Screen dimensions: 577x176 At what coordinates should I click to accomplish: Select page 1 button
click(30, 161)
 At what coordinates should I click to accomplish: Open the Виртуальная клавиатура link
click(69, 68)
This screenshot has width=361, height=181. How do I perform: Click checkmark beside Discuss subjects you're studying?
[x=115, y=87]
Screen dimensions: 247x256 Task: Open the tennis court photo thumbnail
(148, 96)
──────────
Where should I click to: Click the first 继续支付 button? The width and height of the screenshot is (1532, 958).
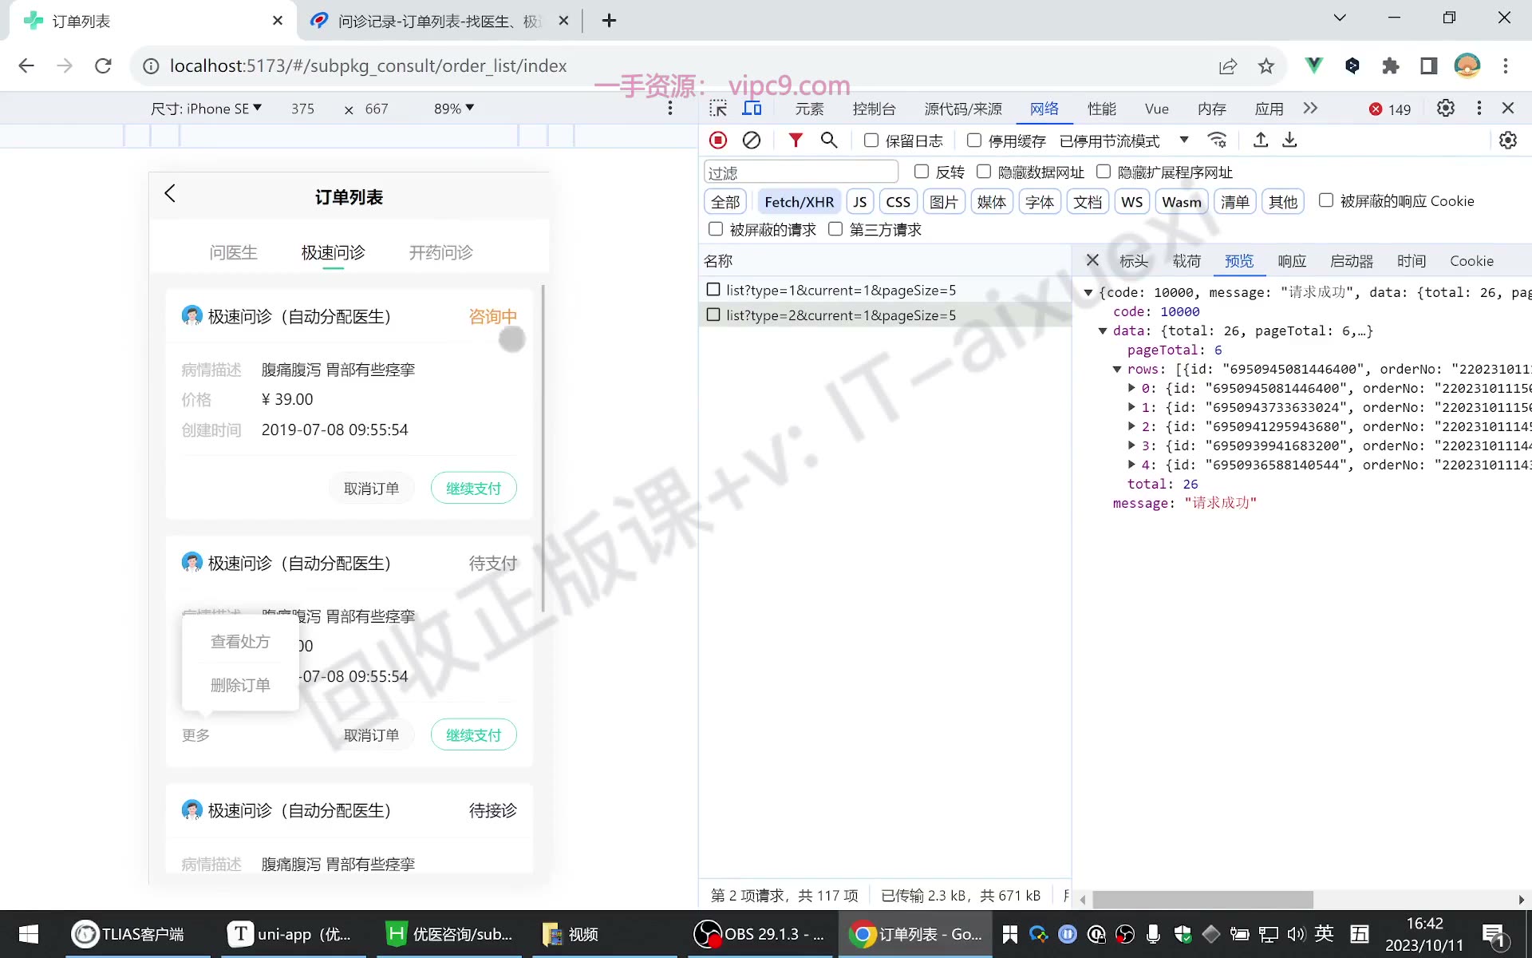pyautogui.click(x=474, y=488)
──────────
OBJECTIVE> Can you give the rows again from the line containing "Where should I" through the line containing "pyautogui.click(x=474, y=488)", with "first" replaced by "second" and everything else unchanged? Leave the pictures out of your answer.

THE RESULT>
Where should I click to: Click the second 继续支付 button? The width and height of the screenshot is (1532, 958).
pyautogui.click(x=474, y=488)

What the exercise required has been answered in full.